Abstract number: P0957

Iorio A., Ferolla P., Orsini Federici M., Celleno R., Stabile A., Ackwe J., Canonico V., Massi Benedetti M.

Department of Internal Medicine, University of Perugia, Italy

Background  

Several reports in the literature have shown that during ketoacidosis the complex alterations of the fibrinolytic and coagulation systems already present in the diabetic patient became even worst, and patients often suffer or die of thrombotic complications.

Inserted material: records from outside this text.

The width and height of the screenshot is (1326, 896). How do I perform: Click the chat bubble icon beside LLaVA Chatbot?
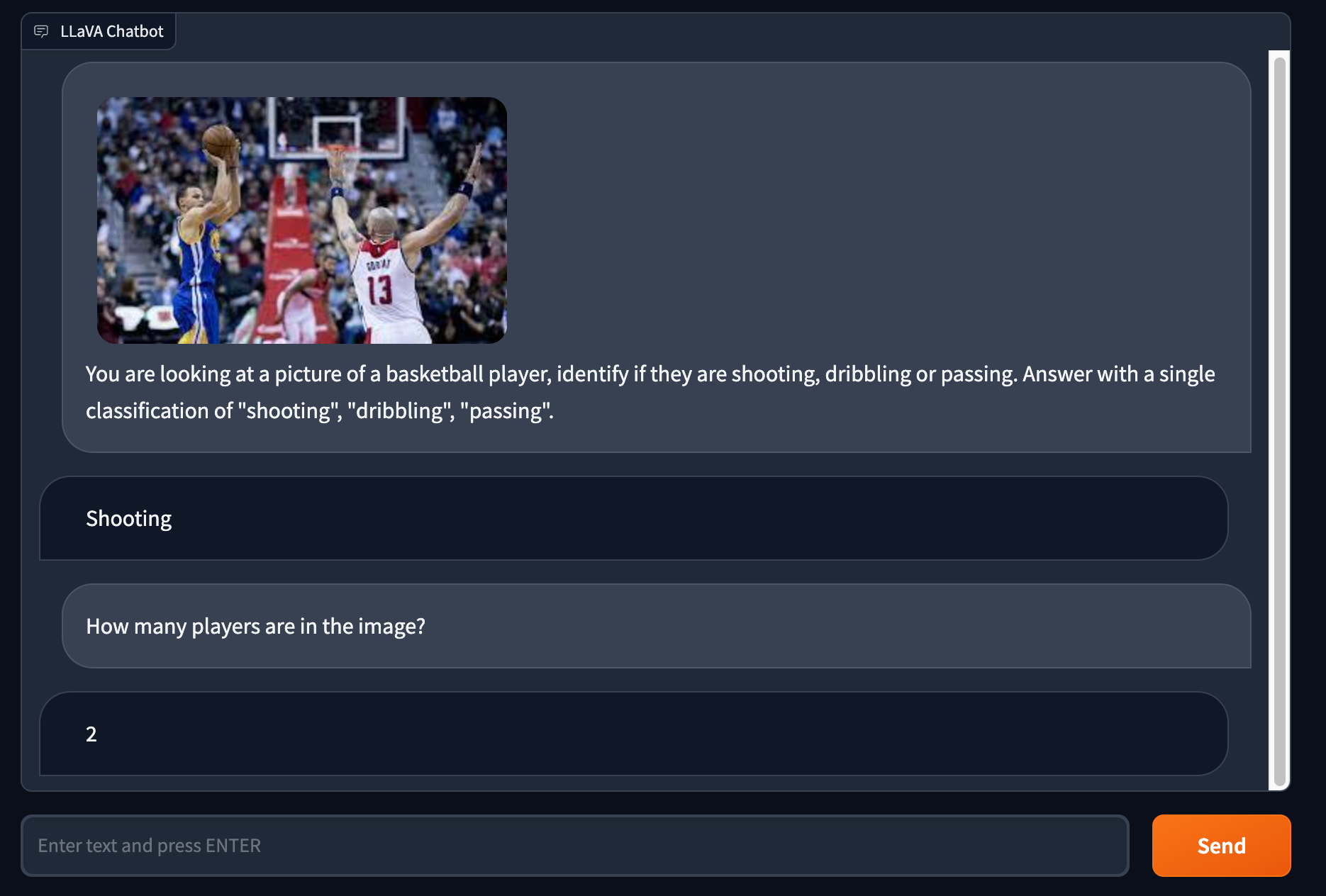tap(41, 31)
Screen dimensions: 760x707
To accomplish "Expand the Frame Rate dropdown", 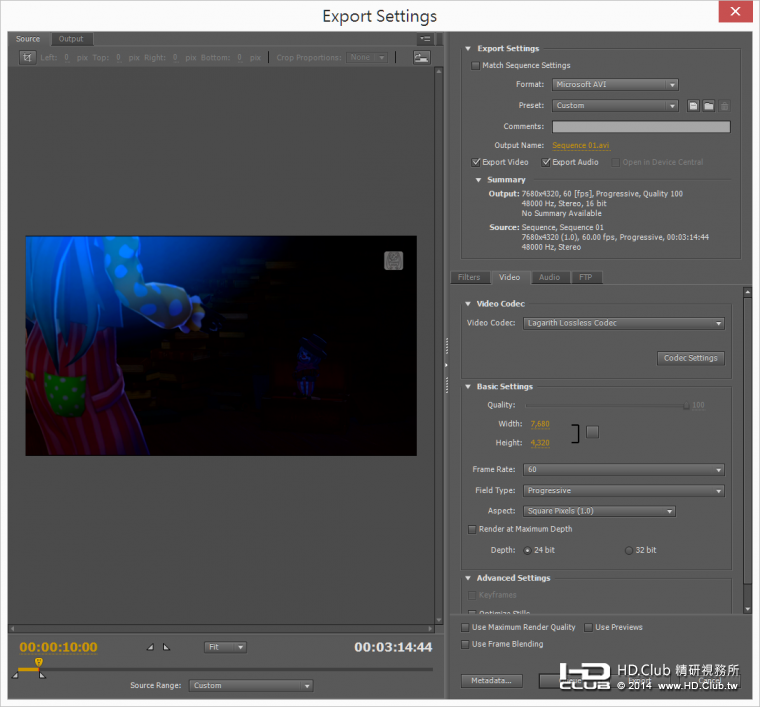I will coord(624,470).
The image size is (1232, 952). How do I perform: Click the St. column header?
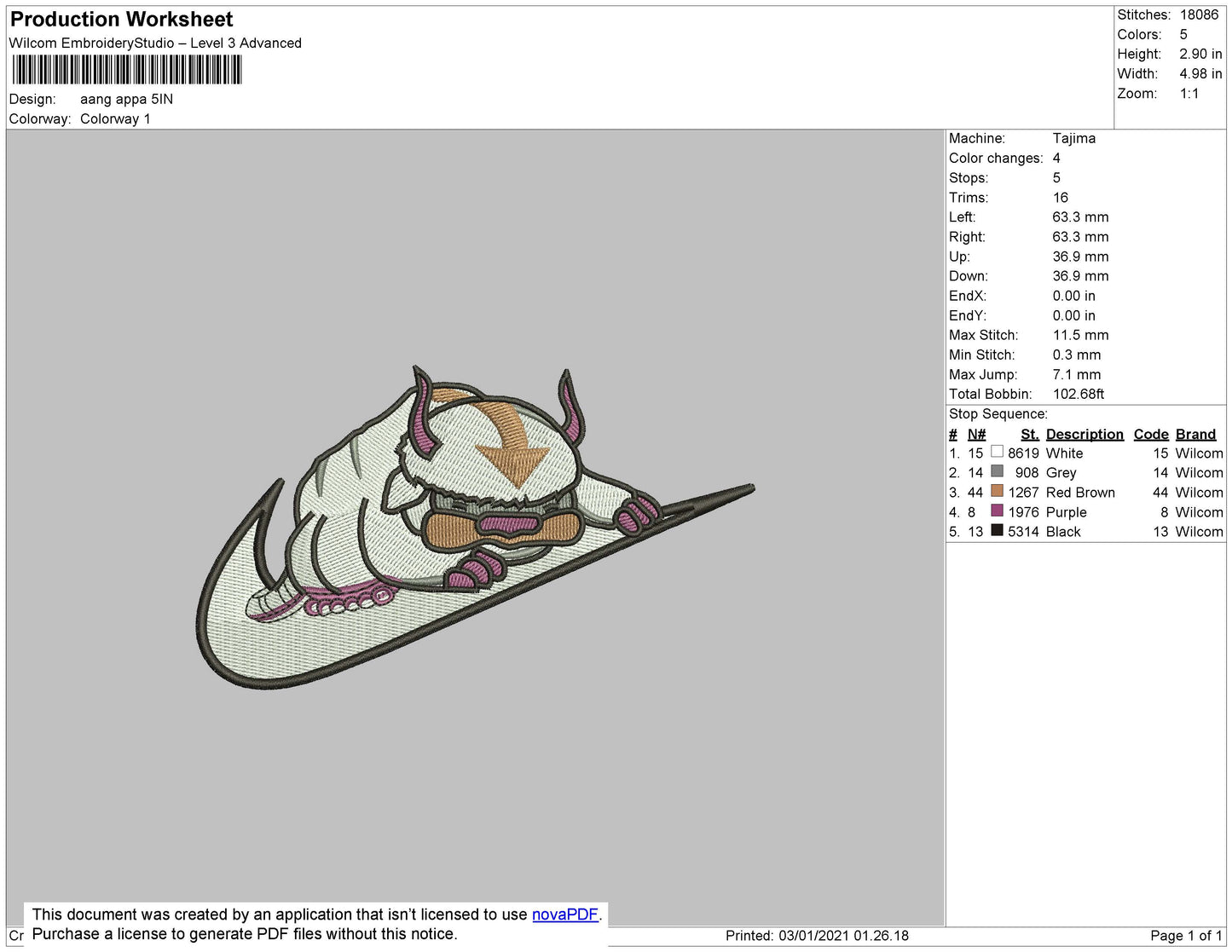(x=1029, y=434)
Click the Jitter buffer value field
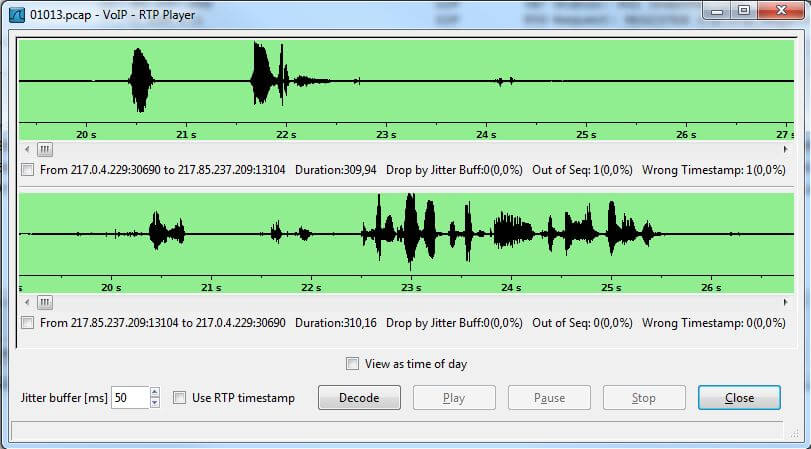811x449 pixels. coord(129,397)
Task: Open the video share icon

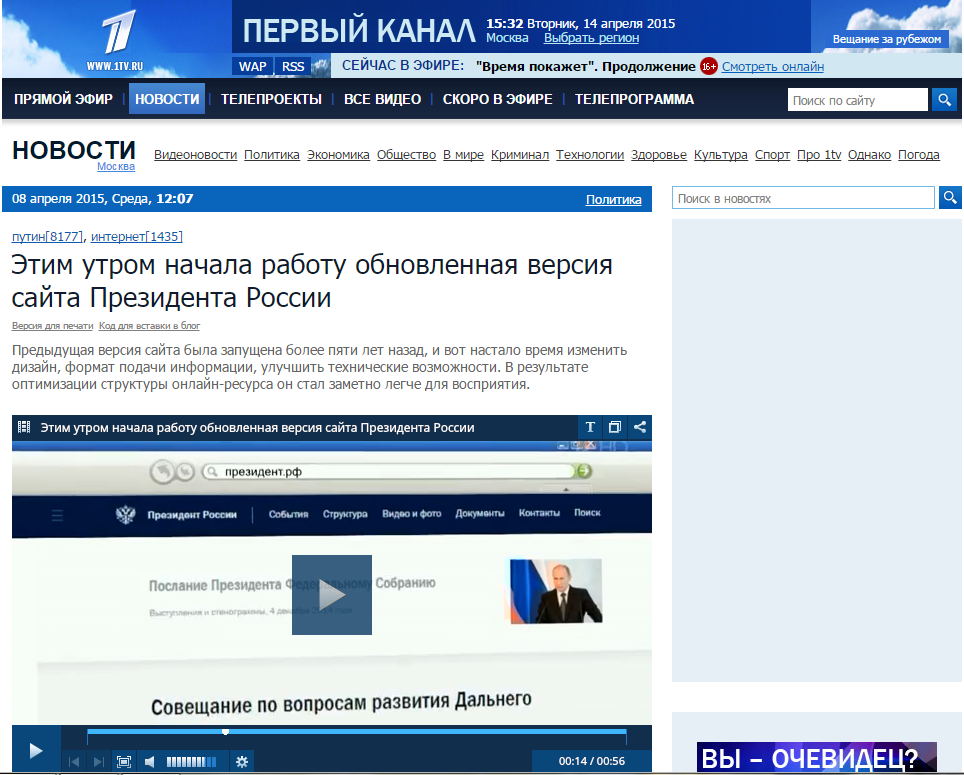Action: pos(640,427)
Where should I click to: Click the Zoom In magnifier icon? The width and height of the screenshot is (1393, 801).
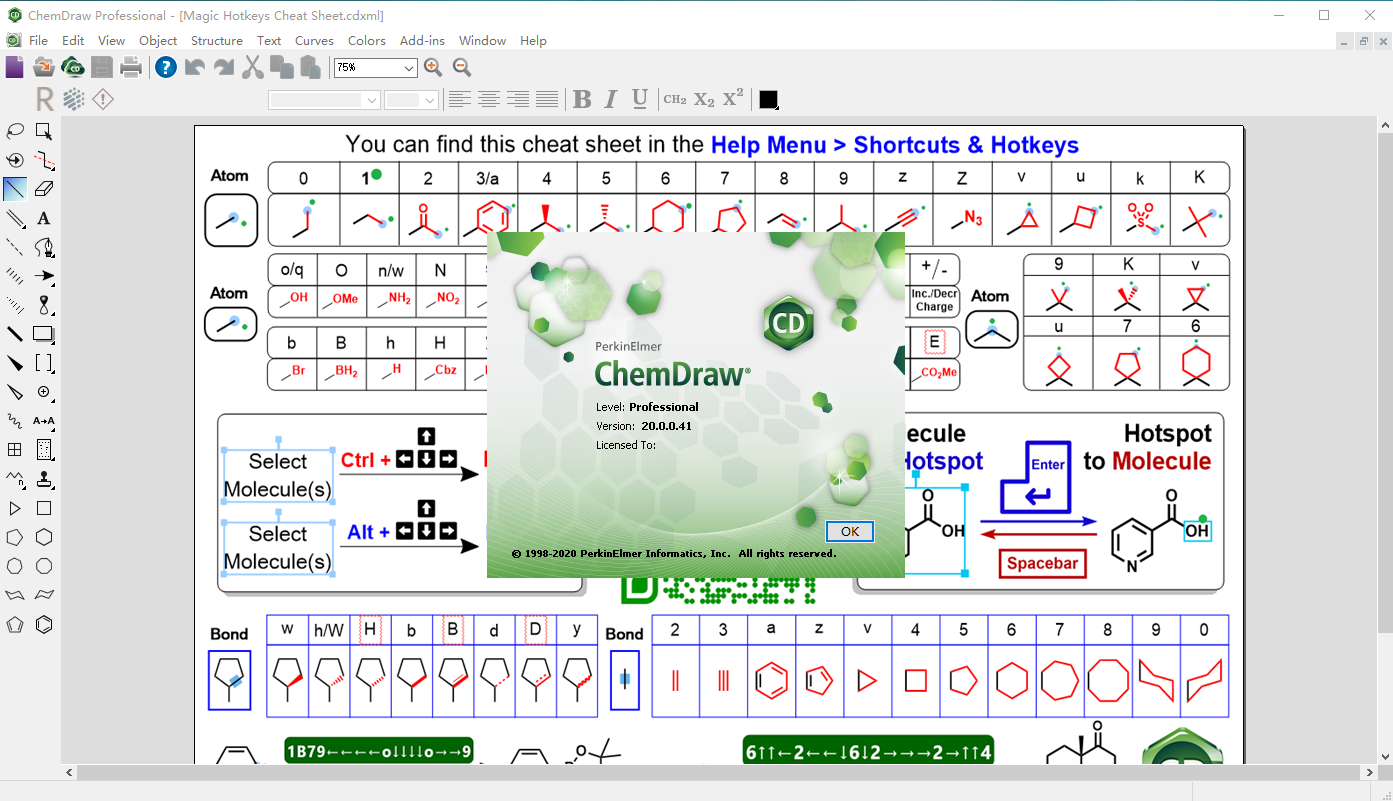[x=432, y=67]
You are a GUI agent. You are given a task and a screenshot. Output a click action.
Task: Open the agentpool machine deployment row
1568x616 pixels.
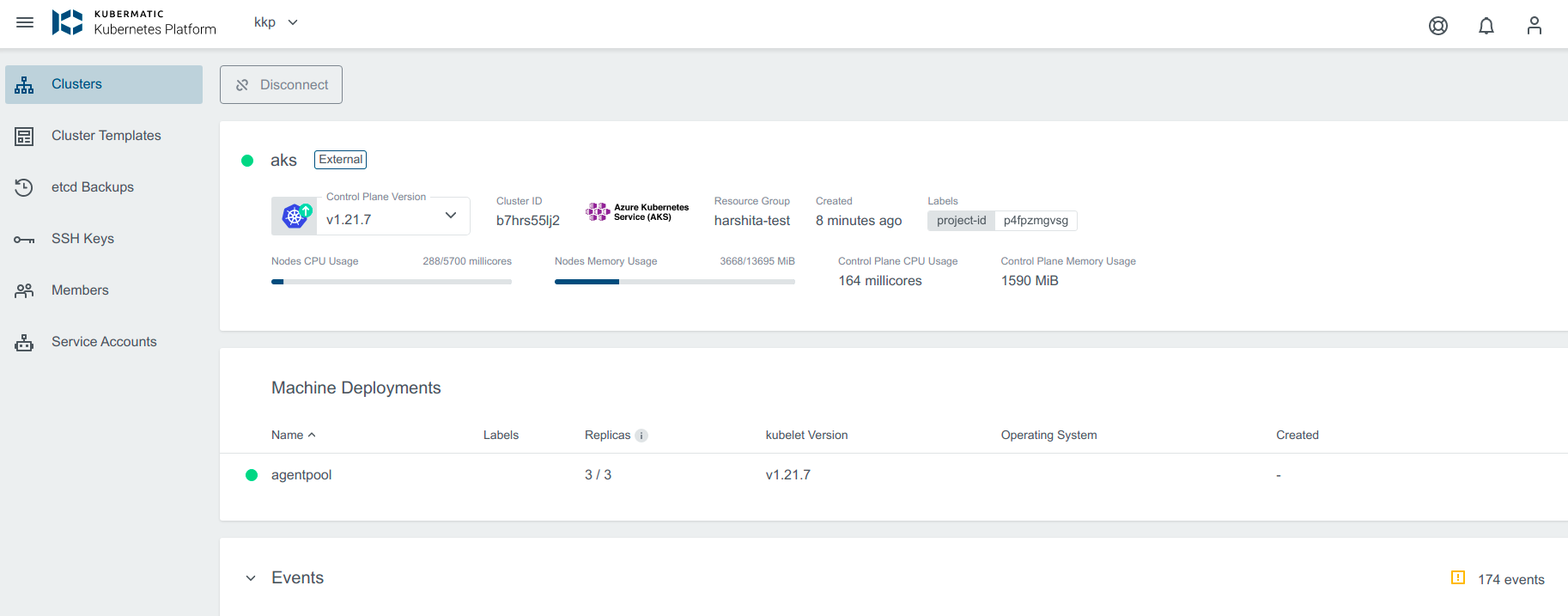[301, 475]
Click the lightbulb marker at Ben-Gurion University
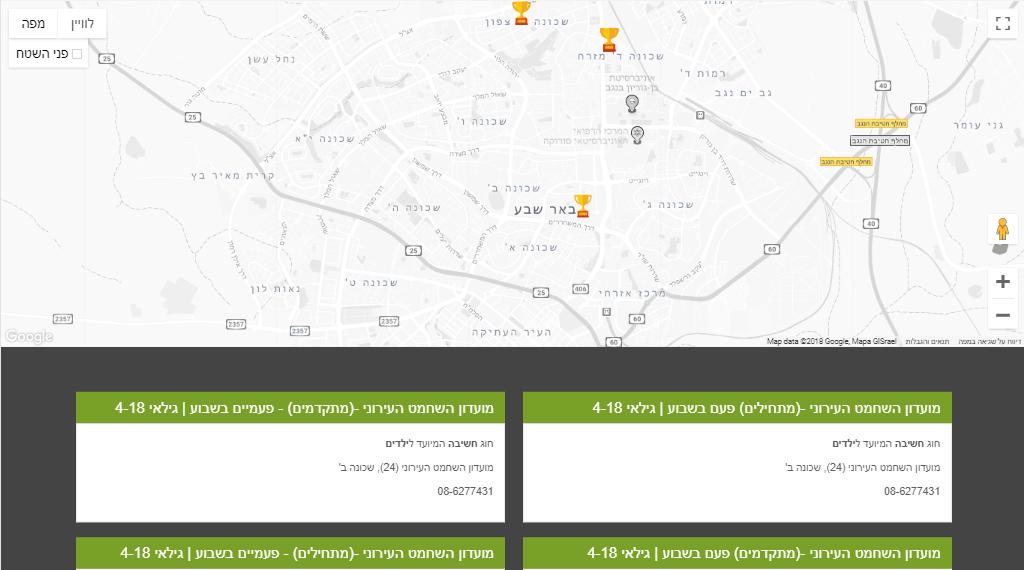This screenshot has height=570, width=1024. click(x=632, y=102)
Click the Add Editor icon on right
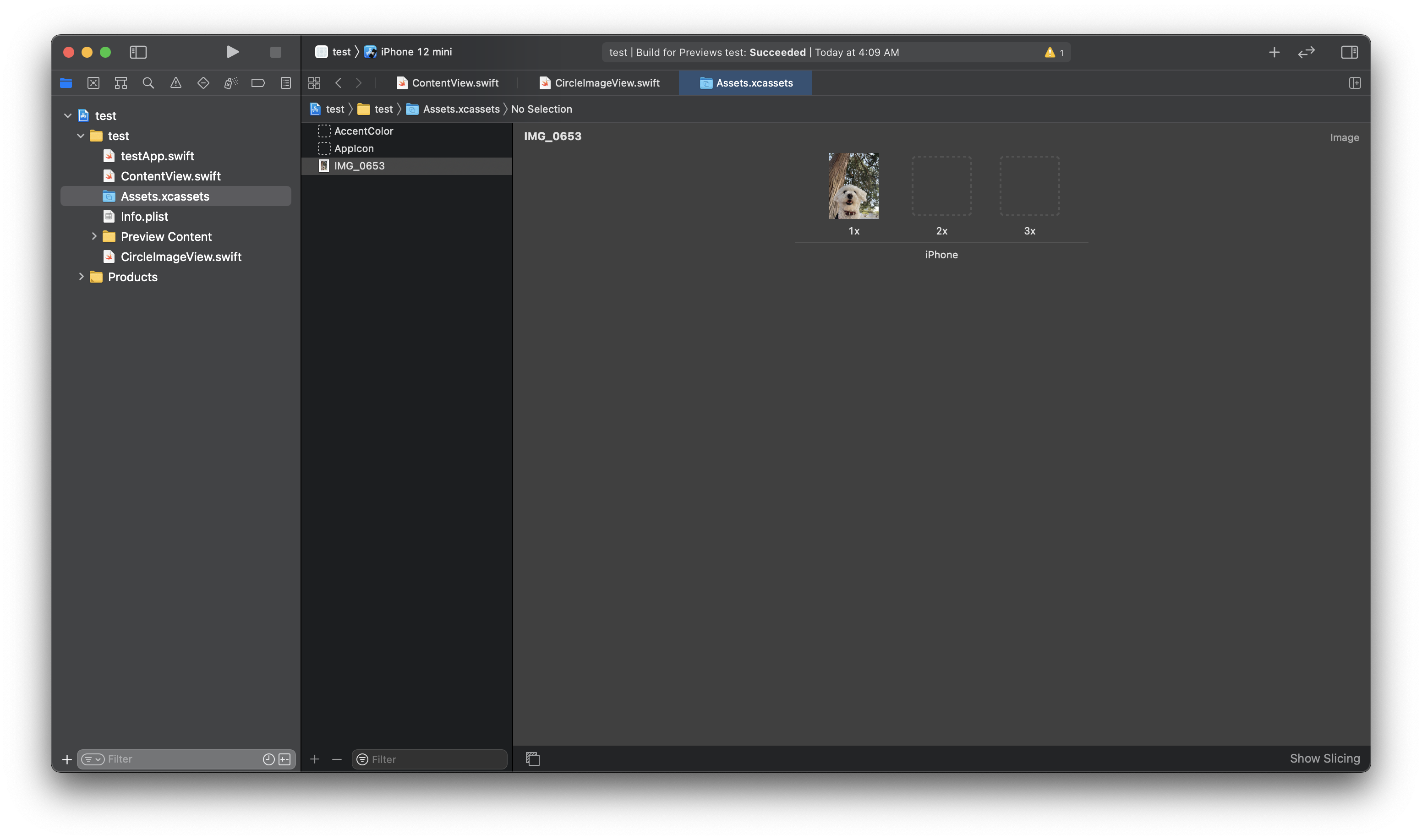This screenshot has height=840, width=1422. pyautogui.click(x=1355, y=83)
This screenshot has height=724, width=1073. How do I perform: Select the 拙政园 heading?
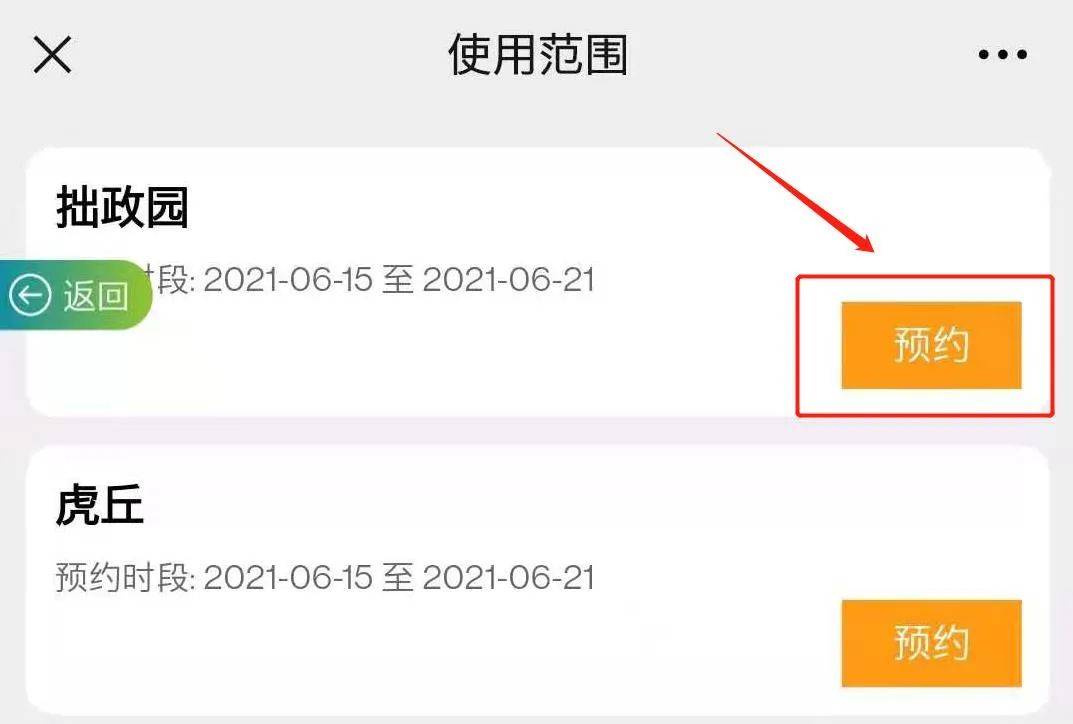pyautogui.click(x=122, y=206)
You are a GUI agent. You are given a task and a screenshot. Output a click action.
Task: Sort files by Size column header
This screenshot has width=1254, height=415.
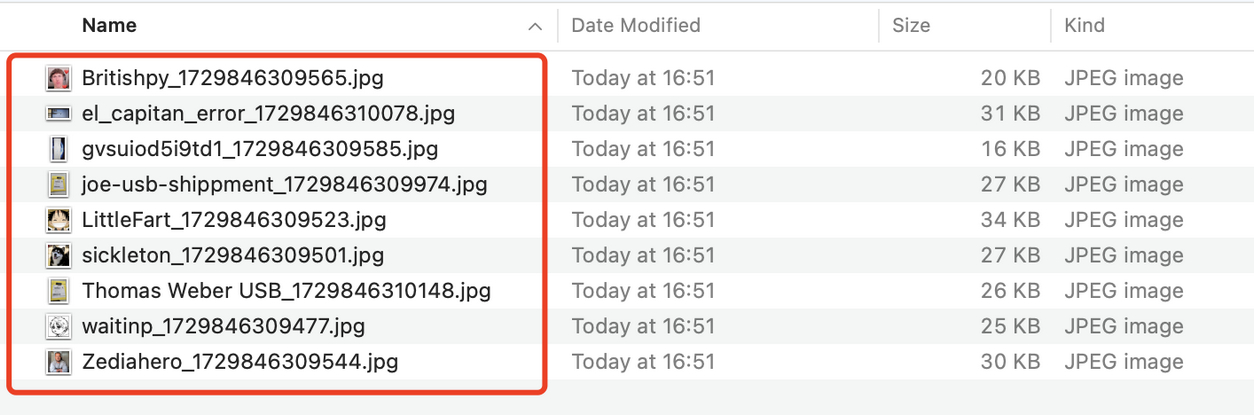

All these studies were performed in uncontrolled diabetic patients during spontaneous ketoacidosis and were not suitable to separately analyze the effects of elevated blood glucose and ketones.

Objective  

To evaluate the coagulation and fibrinolytic system in the early phase of the ketoacidosis state provoked in continuous infusion subcutaneous insulin patients.

Materials and methods  

The study was designed as open clinical trial on type I diabetic patients, and was approved by the competent Ethical Review Board. Eight patients were enrolled after informed consent, and had their insulin infusion pump stopped for four hours. Blood glucose, insulin, C-peptide, and ketones were serially measured to verify the metabolic response. Sampling times for coagulation studies were baseline, 4 h (peak), and 8 h (recovery). Blood for coagulation studies was drawn in trisodium citrate 0.32 mmol L^-1 9/1 v/v from a clean venipuncture using a 19 gauge butterfly needle and avoiding venostasis. A venocclusive test was performed applying a sphygmomanometer inflated at the mean AP for 15 min. Blood samples for tPA and PAI activities were acidified immediately after drawing. All samples were stored at -80 °C until testing. Factor VII and VIII were determined with a one-stage PTT method (Actin FS and Factor Deficient Plasmas); vWF, tPA, and PAI1 antigens were determined by ELISA method; tPA and PAI activity by chromogenic methods (all kits were from IL, Milan).

Results  

Main results after 4 h were: mean blood glucose 149.875 ± 54.393 at baseline and 224.875 ± 56.184 at 4 h (P < 0.001), mean,-hydroxybutirate 0.1 ± 0.106 at baseline and 0.95 ± 0.560 at 4 h (P < 0.001). No change from was found for factor VII, VIII, vWF, and PAI antigen. The significant increase (P < 0.001) of venostasis induced tPA release observed basally was significantly (P < 0.001) suppressed at 4 h.

Conclusions  

Impaired fibrinolytic capacity in the early phase of diabetic ketoacidosis could trigger a prothrombotic state and contribute to the explanation of the increased number of clinically relevant thrombotic episodes observed in acutely ill patients. Early detection of the ketonemia or pharmacologic prophylaxis of the prothrombotic state could constitute a step forward in diabetes care.